> WHAT THE TASK REQUIRES:
Transcribe the lines of each record exactly as they appear, with the pictures left out, and cover all the records.

> RECORDS SHOWN:
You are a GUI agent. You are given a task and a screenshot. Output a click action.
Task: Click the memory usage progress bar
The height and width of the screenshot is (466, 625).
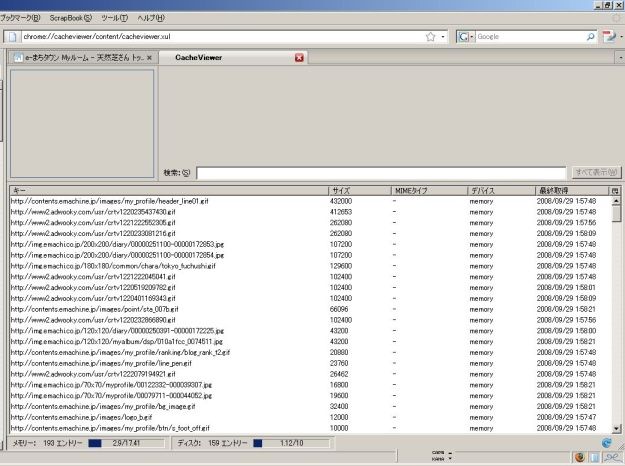coord(95,442)
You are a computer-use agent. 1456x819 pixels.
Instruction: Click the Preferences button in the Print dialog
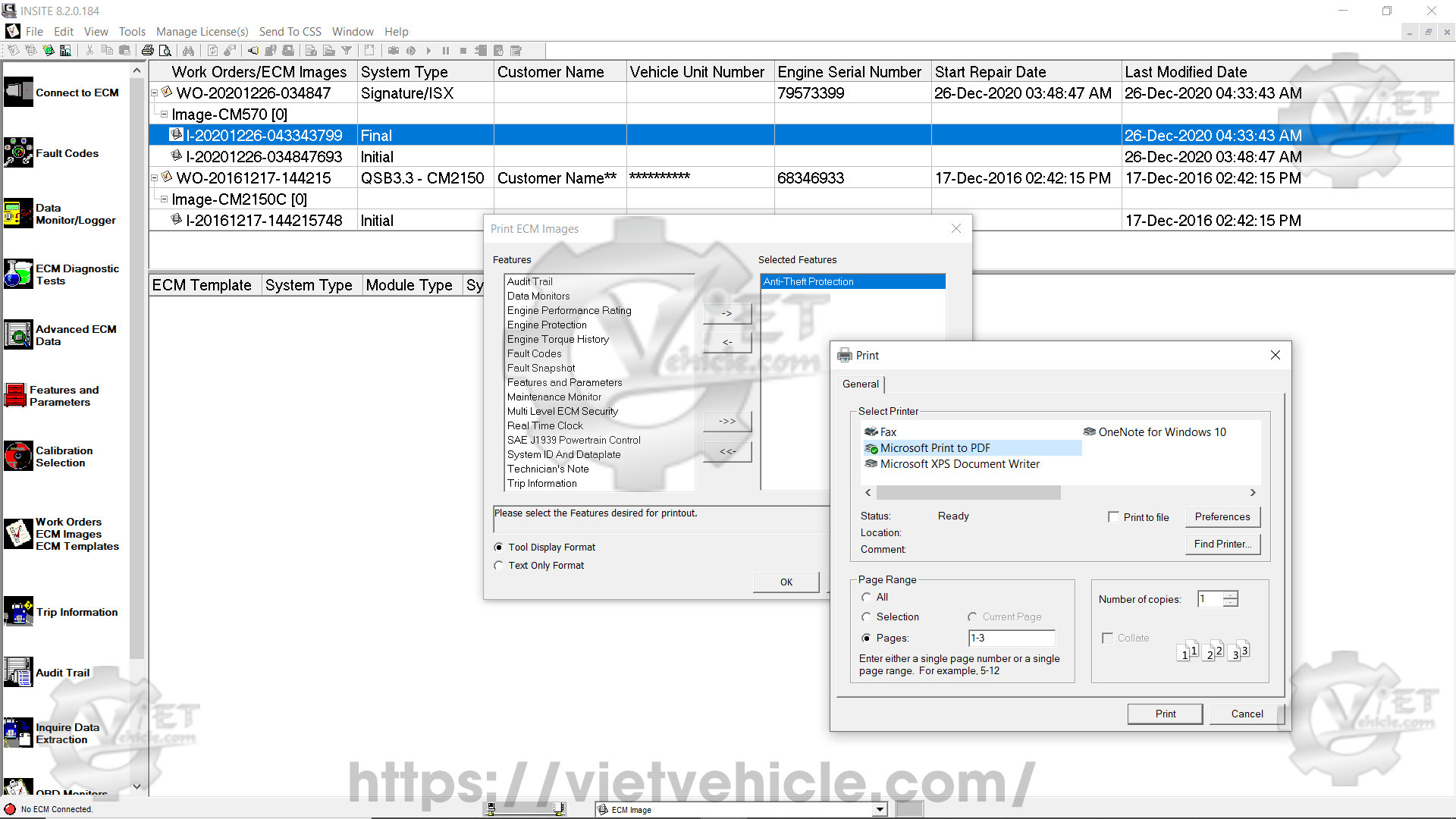(x=1222, y=517)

> ANSWER:
You are a GUI agent. You are given a task and a screenshot. Output a click action.
Task: Click the memory usage progress bar
The height and width of the screenshot is (466, 625).
coord(95,442)
You are a computer-use agent. 1456x819 pixels.
Instruction: Click the Preferences button in the Print dialog
(x=1222, y=517)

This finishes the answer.